Mammalian target of rapamycin (mTOR) is a component of a heterotrimeric protein kinase that signals through two protein complexes, mTORC1 and mTORC2, to regulate a variety of processes, including angiogenesis⁴⁴ and inflammation.⁴⁵ Rapamycin inhibits the formation of mTORC1⁴⁴ and has been shown to reduce VEGF expression in RPE cells⁴⁶ and to inhibit ocular angiogenesis in various preclinical models, including CNV as well as retinal and corneal neovascularization.^47–49 Rapamycin also has been found to inhibit VEGF-induced vascular permeability.⁵⁰ Similar findings with respect to ocular neovascularization and VEGF-induced vascular permeability have been reported for Palomid 529, another mTOR inhibitor that inhibits both mTORC1 and mTORC2 pathways.^51–52

Clinical trials are investigating the utility of rapamycin for the treatment of neovascular AMD. In a phase 1 study of intravitreal or subconjunctival rapamycin, rapamycin was well tolerated and associated with improvements in both visual acuity and retinal thickness⁵³; this study is being continued as a phase 2 trial (NCT00712491, MacuSight, Union City, CA).
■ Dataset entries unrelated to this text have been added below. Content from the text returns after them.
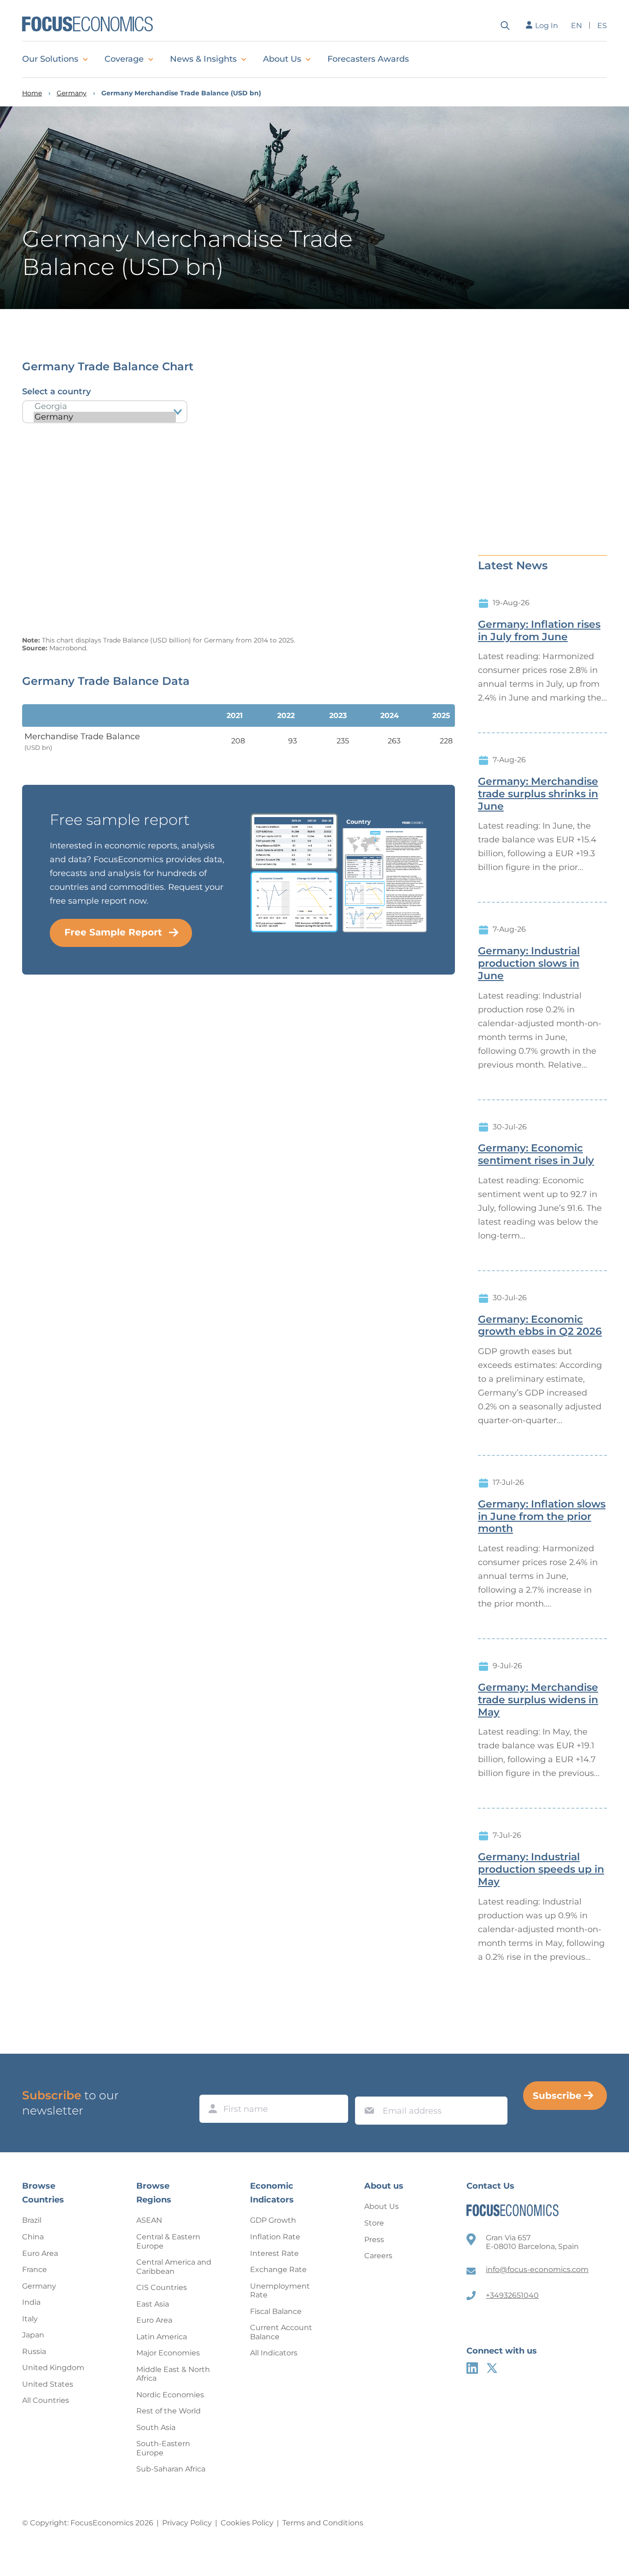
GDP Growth (273, 2220)
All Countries (45, 2400)
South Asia (155, 2427)
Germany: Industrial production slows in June (529, 963)
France (34, 2269)
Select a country (56, 391)
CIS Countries (161, 2287)
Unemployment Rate (280, 2291)
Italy (30, 2318)
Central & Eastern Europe (168, 2241)
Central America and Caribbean (173, 2267)
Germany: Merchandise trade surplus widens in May (538, 1700)
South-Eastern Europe (163, 2448)
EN (576, 25)
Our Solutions (50, 59)
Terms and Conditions (322, 2522)
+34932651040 (512, 2295)
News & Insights (203, 59)
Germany (72, 93)
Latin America (161, 2336)
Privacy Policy (187, 2522)
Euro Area (40, 2253)
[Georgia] (105, 406)
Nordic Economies (170, 2394)
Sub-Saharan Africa (170, 2469)
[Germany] (105, 417)
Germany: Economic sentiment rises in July (536, 1154)
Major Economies (168, 2352)
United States (47, 2384)
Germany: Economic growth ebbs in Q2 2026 (540, 1326)
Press (374, 2239)
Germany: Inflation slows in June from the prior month (542, 1516)
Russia (34, 2351)
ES (602, 25)
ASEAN (149, 2220)
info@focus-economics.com (537, 2269)
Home (32, 93)
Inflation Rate (275, 2236)
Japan (33, 2335)
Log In (546, 25)
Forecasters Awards (368, 59)
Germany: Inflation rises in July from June (539, 631)
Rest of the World (168, 2411)
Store (374, 2223)
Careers (378, 2255)
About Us (282, 59)
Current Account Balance (281, 2332)
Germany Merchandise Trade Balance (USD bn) (181, 93)
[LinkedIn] (472, 2368)
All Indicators (273, 2352)
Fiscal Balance (276, 2311)
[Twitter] (492, 2368)
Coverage (124, 59)
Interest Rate (274, 2253)
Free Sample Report (113, 932)
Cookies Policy (247, 2522)
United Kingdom (53, 2367)
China (33, 2236)
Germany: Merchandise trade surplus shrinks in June (538, 794)
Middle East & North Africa (173, 2374)
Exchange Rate (278, 2269)
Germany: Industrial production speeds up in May (541, 1869)
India (31, 2302)
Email (367, 2088)
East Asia (152, 2304)
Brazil (31, 2220)
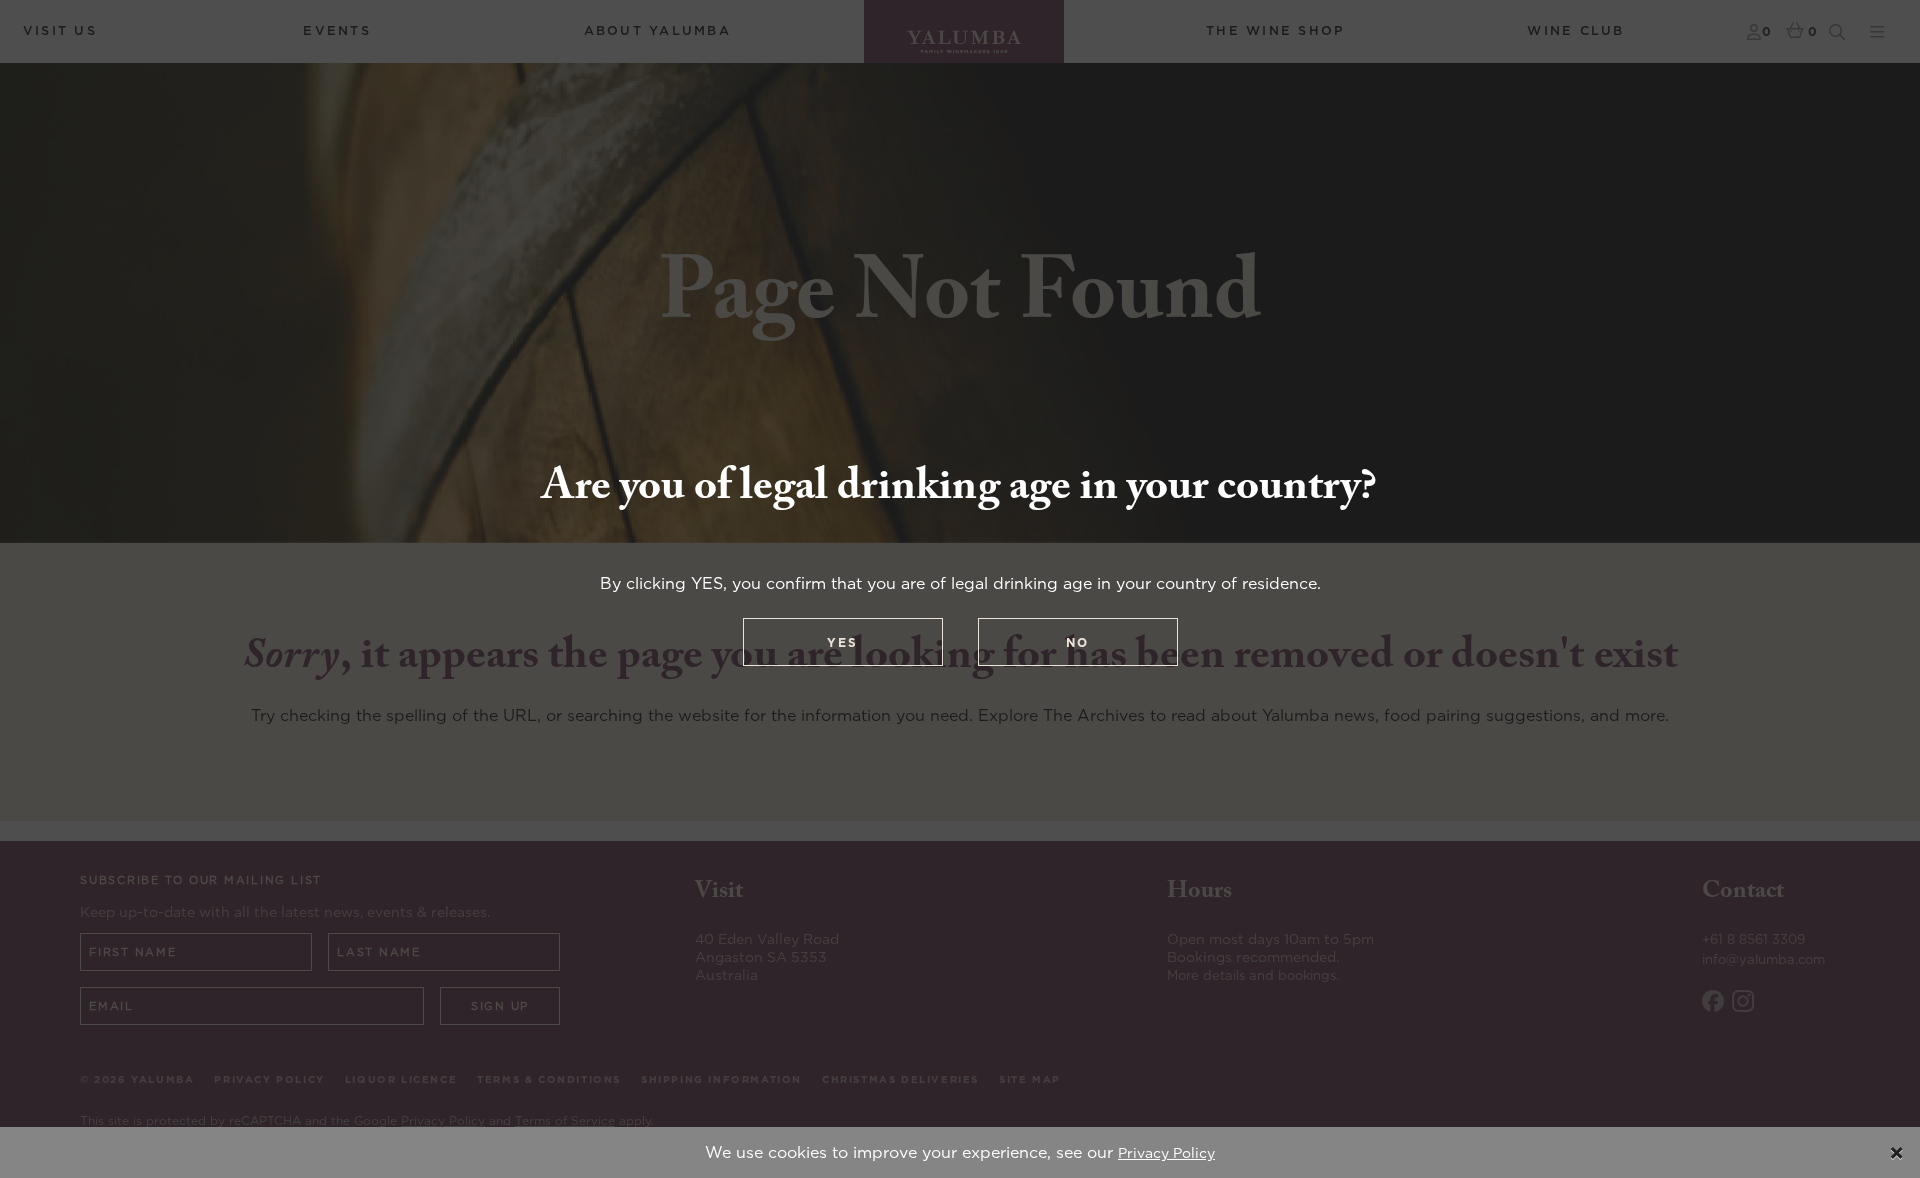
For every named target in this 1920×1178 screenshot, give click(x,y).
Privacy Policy (1166, 1153)
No (1077, 642)
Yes (842, 642)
In addition, another phase 2 trial is examining the use of subconjunctival rapamycin in combination with intravitreal ranibizumab (NCT00766337; MacuSight), while oral rapamycin is being compared in a phase 2 trial (NCT00304954; National Eye Institute, Bethesda, Maryland) to two anti-inflammatory agents (infliximab and daclizumab) given intravenously; both of these trials are for the treatment of AMD.

Placental Growth Factor

Placental growth factor (PlGF) is a protein structurally related to VEGF that is also a ligand for VEGF receptor-1 (VEGFR1). PlGF is involved in a wide range of physiological processes^54,55 such as recruitment of endothelial progenitor cells⁵⁶ and modulation of immune system responses.⁵⁷ PlGF has been implicated in pathological angiogenesis related to inflammation and ischemia,⁵⁸ including laser-induced CNV.⁵⁹ The role of PlGF in ocular angiogenesis may involve recruitment of monocytes⁶⁰ that appear to be required for the maximal induction of ischemia-induced ocular neovascularization.²² VEGF-TRAP, a fusion protein containing the VEGF binding domains of VEGFR1 and VEGFR2 and that correspondingly targets both VEGF and PlGF, is currently in phase 3 trials (NCT00509795, Regeneron, Tarrytown, New York, NY; NCT00637377, Bayer, Leverkusen, Germany) for the treatment of neovascular AMD.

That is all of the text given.